Author:  Bill Spight [ Sun May 05, 2019 5:30 pm ] 
Post subject:  Re: Antti Törmänen’s second book ’Rational Endgame’ publishe 
yakcyll wrote: Bill Spight wrote: Kirby wrote: I’d say I don’t actually have much practical experience in the endgame. Many of my games are decided by resignation. I guess I could think about move values before then, but I’m too busy trying to read variations. Then again, maybe I’m just making an excuse not to learn the math. The purpose of the math is to make reading easier. Personally, I don't think it makes reading easier; more like it dispenses with reading in favor of 'preparing' the endgame before the game begins in the form of analyzing and remembering particular formations and their values. I'm starting to believe that this is the way to go about it, given how complex some positions can be. If I got it correctly, Antti seems to share this sentiment when talking about finding the compromise between precise counting and managing time during tournament games. Calculating and manipulating a tree of formationvalue pairs during a match doesn't quite strike me as natural. Precise calculation of average values of complex positions is for analysis. During play I do not recommend that amateurs strive for more accuracy than ¼ pt., as a rule. Yes, situations do arise where the players can recognize that a very small difference matters, or may matter, and can do the math over the board. If precise calculation mattered much, you would not see so many math mistakes in endgame texts, Tormanen's and Jasiek's books being exceptions. But if the calculations did not matter, you would not see them in endgame texts at all. Besides, there is more to endgame math than calculating average values. 

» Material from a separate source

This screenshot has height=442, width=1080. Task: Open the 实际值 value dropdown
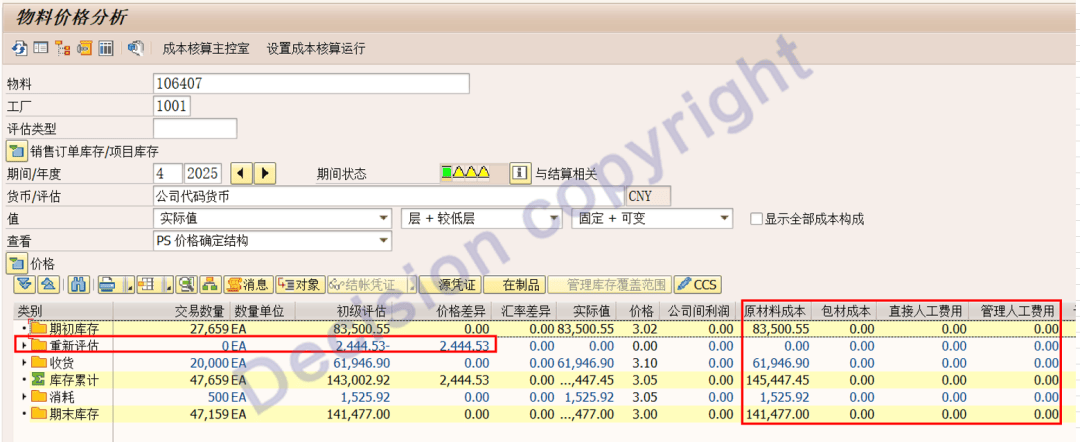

Author:  RobertJasiek [ Sun May 05, 2019 9:48 pm ] 
Post subject:  Re: Antti Törmänen’s second book ’Rational Endgame’ publishe 
If values are very different, the larger ones are obvious and calculation is not needed. If values are similar, calculation is necessary to decide them. This is often so because there are many local endgames and similar values can occur easily. I have often reflected whether approximation might be useful for rather similar values but I have almost always come to this conclusion: It takes more time to verify that an approximation is correct, applicable and does not create mistakes in decisionmaking than it takes time to calculate precisely. If approximation rounds to, say, 1/4 and allows 1/4 point mistakes, this is unacceptable because they are too large by far as they can accumulate over the very many endgame moves. Verifying which rounding to the nearest 1/4 is correct is hard. Rounding to integers might be feasible concerning timeconsumption but is totally useless imprecision whenever similar values are involved. Instead of searching excuses allowing approximation, it is better to practise correct calculations with fractions and accelerate them. There are situations for which values replace reading and others for which values very greatly simplify reading. Reading does not become superfluous but, in general, values very much accelerate reading. EDIT: The middle game is different. Endgame values or positional judgements can often be rounded to, say, 1/2 because many other imprecise aspects, such as fighting or influence, also have an effect on decisions. However, when everything compared is local endgames characterisable by values, then approximation is dangerous.